Avinash Karn, Jason D. Gillman, Sherry A. Flint-Garcia
G3 GenesGenomesGenetics 2017 v.7 no.4 pp. 1157-1164
Zea mays subsp. parviglumis, agronomic traits, alleles, backcrossing, chromosome mapping, corn, domestication, genetic analysis, genetic variation, germplasm, isogenic lines, landraces, lipid content, near-infrared spectroscopy, nuclear magnetic resonance spectroscopy, oils, protein content, proteins, quantitative trait loci, seeds, starch, whole grain foods, Missouri, New York
Teosinte (Zea mays ssp. parviglumis) is the wild ancestor of modern maize (Zea mays ssp. mays). Teosinte contains greater genetic diversity compared to maize inbreds and landraces, but its use is limited by insufficient genetic resources to evaluate its value.
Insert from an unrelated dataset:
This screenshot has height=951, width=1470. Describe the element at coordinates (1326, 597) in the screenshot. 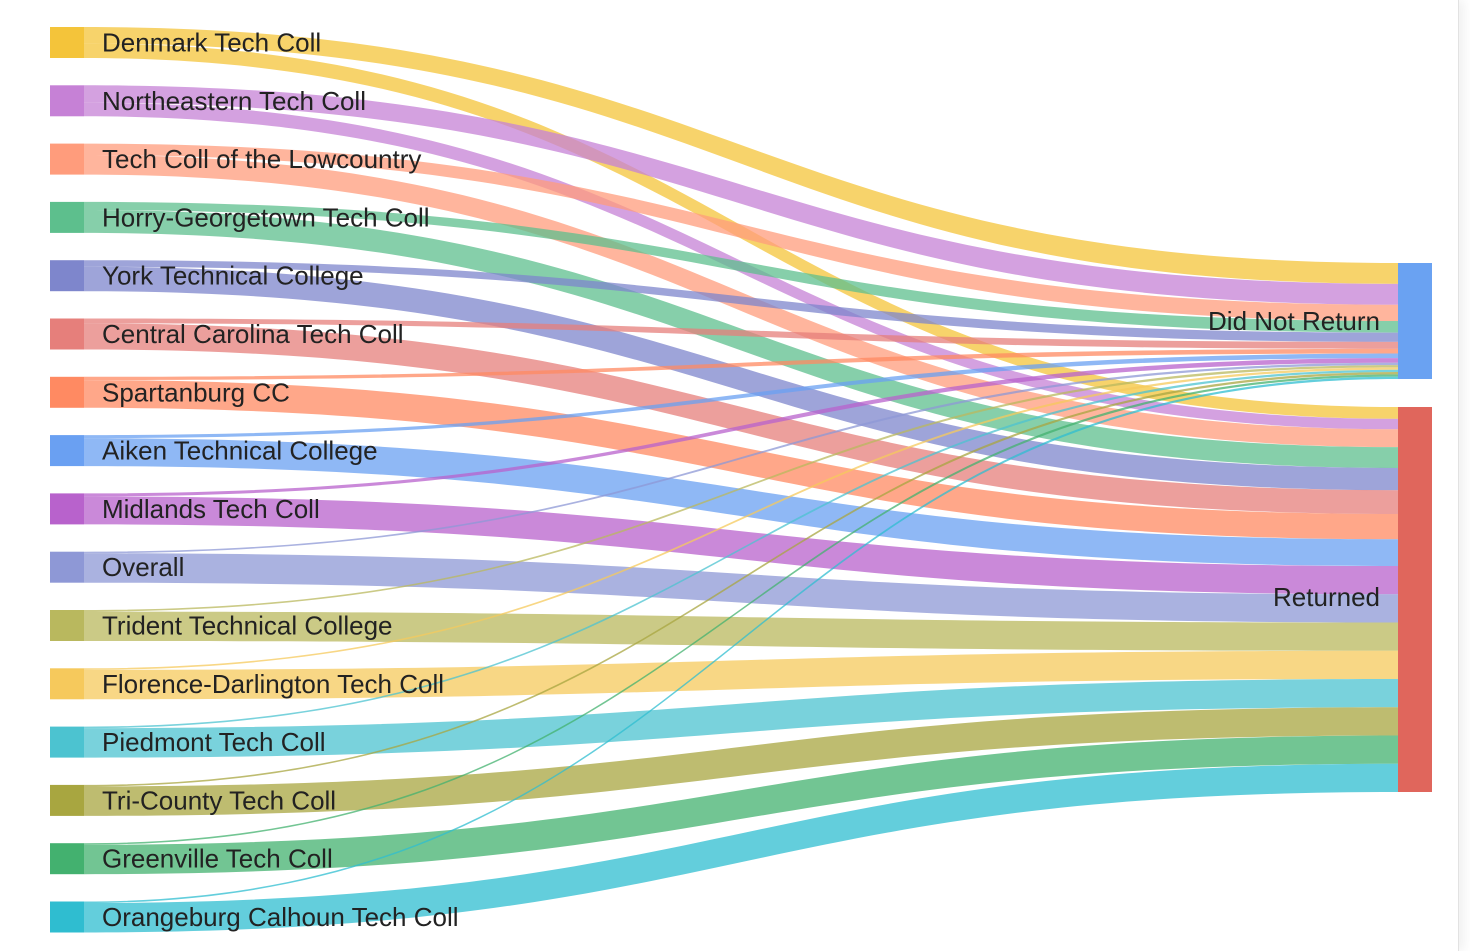

I see `label-returned: Returned` at that location.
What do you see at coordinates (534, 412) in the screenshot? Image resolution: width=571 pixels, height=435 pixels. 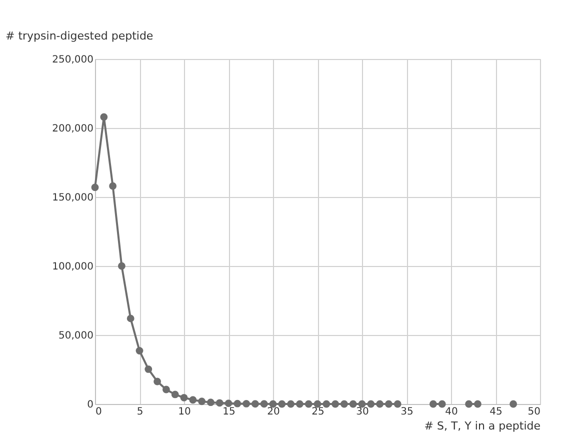 I see `x-tick-label: 50` at bounding box center [534, 412].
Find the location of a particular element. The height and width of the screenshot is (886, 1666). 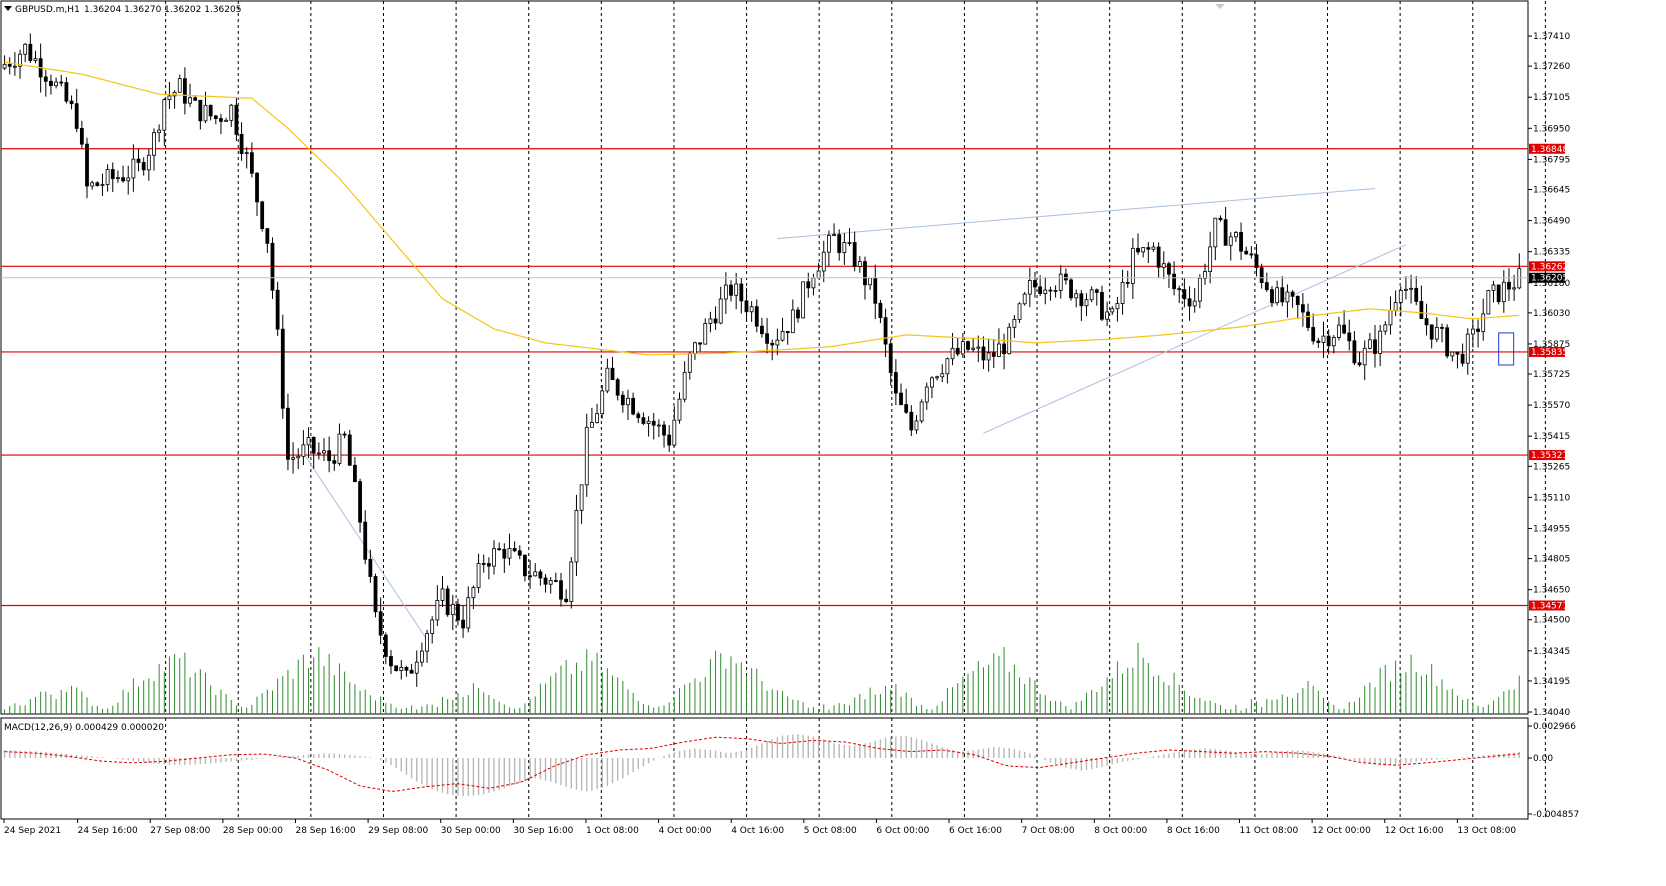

A population of teosinte near isogenic lines (teosinte NILs) was previously developed to broaden the resources for genetic diversity of maize, and to discover novel alleles for agronomic and domestication traits. The 961 teosinte NILs were developed by backcrossing ten geographically diverse parviglumis accessions into the B73 (reference genome inbred) background. The NILs were grown in two replications in 2009 and 2010 in Columbia, Missouri and Aurora, New York, respectively, and Near Infrared Reflectance (NIR) spectroscopy and Nuclear Magnetic Resonance (NMR) calibrations were developed and used to rapidly predict total kernel starch, protein and oil content on a dry matter basis in bulk whole grains of teosinte NILs. Our joint-linkage quantitative trait locus (QTL) mapping analysis identified two starch, three protein and six oil QTL, which collectively explained 18%, 23% and 45% of the total variation, respectively. A range of strong additive allelic effects for kernel starch, protein and oil content were identified relative to the B73 allele. Our results strongly support our hypothesis that teosinte harbors stronger alleles for kernel composition traits than maize, and can be exploited for the improvement of kernel composition traits in modern maize germplasm.